- [TASK DETAILS]:
Repeat exactly, and only, the lines below starting at the line that contains "The image size is (650, 433)." and ending at the line that contains "Click the green Bolivia country badge", inclusive of both.

--- SUPPLIED DATA ---

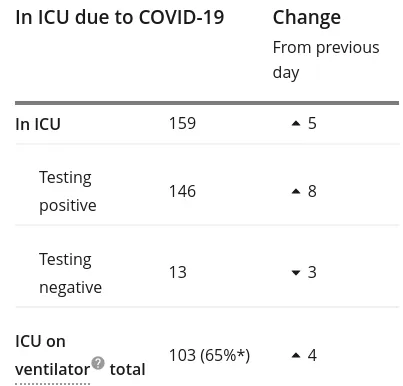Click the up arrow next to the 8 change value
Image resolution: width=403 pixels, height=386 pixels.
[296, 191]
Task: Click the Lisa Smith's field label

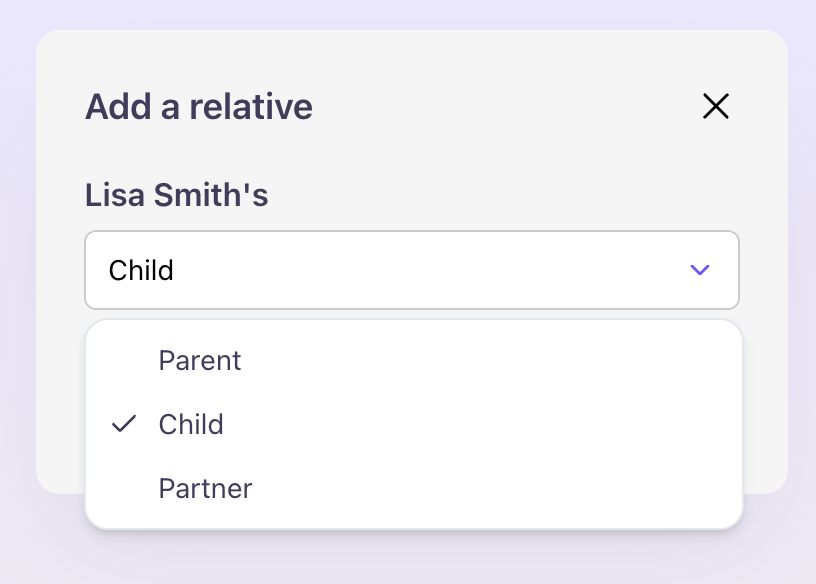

---
--- SUPPLIED DATA ---

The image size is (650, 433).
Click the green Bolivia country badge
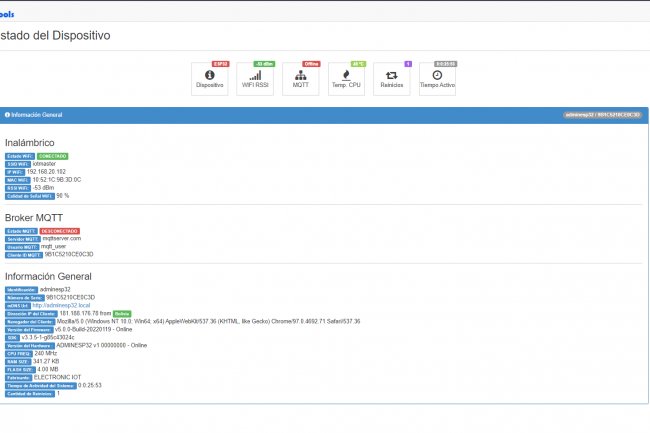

---

- [TASK ANSWER]:
The image size is (650, 433).
Click the green Bolivia country badge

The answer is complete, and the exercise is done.